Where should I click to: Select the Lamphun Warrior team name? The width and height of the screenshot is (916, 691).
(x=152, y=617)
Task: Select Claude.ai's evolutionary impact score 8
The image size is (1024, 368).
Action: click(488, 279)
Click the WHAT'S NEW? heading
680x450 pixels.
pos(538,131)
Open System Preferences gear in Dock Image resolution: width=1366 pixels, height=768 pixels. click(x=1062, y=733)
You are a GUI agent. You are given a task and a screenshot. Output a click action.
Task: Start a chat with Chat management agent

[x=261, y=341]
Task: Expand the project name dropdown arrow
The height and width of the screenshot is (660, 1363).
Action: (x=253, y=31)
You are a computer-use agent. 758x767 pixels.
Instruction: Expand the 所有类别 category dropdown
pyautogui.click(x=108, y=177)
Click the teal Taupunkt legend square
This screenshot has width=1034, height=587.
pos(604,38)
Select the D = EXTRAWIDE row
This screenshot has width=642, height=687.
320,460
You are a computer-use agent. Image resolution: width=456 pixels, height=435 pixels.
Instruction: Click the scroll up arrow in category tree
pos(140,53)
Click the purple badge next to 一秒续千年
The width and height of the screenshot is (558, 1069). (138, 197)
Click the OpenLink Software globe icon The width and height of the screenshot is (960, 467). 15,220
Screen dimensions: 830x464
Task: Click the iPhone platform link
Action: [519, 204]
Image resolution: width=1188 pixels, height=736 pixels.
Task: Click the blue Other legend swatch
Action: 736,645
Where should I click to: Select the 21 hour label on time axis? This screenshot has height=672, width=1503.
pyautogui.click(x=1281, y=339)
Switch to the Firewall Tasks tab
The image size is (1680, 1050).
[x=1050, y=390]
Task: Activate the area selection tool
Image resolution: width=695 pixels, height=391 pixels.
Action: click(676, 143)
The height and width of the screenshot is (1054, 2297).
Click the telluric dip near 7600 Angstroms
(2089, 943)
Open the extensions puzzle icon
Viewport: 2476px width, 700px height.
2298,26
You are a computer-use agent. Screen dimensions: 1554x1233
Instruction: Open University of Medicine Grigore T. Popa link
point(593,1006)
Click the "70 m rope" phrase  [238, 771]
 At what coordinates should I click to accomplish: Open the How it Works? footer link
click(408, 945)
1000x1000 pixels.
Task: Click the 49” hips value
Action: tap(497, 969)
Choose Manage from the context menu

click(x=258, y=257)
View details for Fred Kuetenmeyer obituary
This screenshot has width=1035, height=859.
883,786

◇ ◇ ◇ ◇ ◇

* **DIRECTIONS FOR THIS TASK**: Without leaving anything out, retype the material exactly.

* **RESPONSE TO THIS TASK**:
Where should I click to: Select the Lamphun Warrior team name? The width and height of the screenshot is (916, 691).
(x=152, y=617)
Task: Select Claude.ai's evolutionary impact score 8
The image size is (1024, 368).
Action: click(488, 279)
Click the WHAT'S NEW? heading
680x450 pixels.
pos(538,131)
Open System Preferences gear in Dock Image resolution: width=1366 pixels, height=768 pixels. click(x=1062, y=733)
You are a GUI agent. You are given a task and a screenshot. Output a click action.
Task: Start a chat with Chat management agent

[x=261, y=341]
Task: Expand the project name dropdown arrow
The height and width of the screenshot is (660, 1363).
Action: (x=253, y=31)
You are a computer-use agent. 758x767 pixels.
Instruction: Expand the 所有类别 category dropdown
pyautogui.click(x=108, y=177)
Click the teal Taupunkt legend square
This screenshot has width=1034, height=587.
pos(604,38)
Select the D = EXTRAWIDE row
This screenshot has width=642, height=687.
320,460
You are a computer-use agent. Image resolution: width=456 pixels, height=435 pixels.
Instruction: Click the scroll up arrow in category tree
pos(140,53)
Click the purple badge next to 一秒续千年
The width and height of the screenshot is (558, 1069). (138, 197)
Click the OpenLink Software globe icon The width and height of the screenshot is (960, 467). 15,220
Screen dimensions: 830x464
Task: Click the iPhone platform link
Action: [519, 204]
Image resolution: width=1188 pixels, height=736 pixels.
Task: Click the blue Other legend swatch
Action: 736,645
Where should I click to: Select the 21 hour label on time axis? This screenshot has height=672, width=1503.
pyautogui.click(x=1281, y=339)
Switch to the Firewall Tasks tab
The image size is (1680, 1050).
[x=1050, y=390]
Task: Activate the area selection tool
Image resolution: width=695 pixels, height=391 pixels.
Action: click(676, 143)
The height and width of the screenshot is (1054, 2297).
Click the telluric dip near 7600 Angstroms
(2089, 943)
Open the extensions puzzle icon
Viewport: 2476px width, 700px height.
2298,26
You are a computer-use agent. Screen dimensions: 1554x1233
Instruction: Open University of Medicine Grigore T. Popa link
point(593,1006)
Click the "70 m rope" phrase  [238, 771]
 At what coordinates should I click to accomplish: Open the How it Works? footer link
click(408, 945)
1000x1000 pixels.
Task: Click the 49” hips value
Action: tap(497, 969)
Choose Manage from the context menu

click(x=258, y=257)
View details for Fred Kuetenmeyer obituary
This screenshot has width=1035, height=859.
883,786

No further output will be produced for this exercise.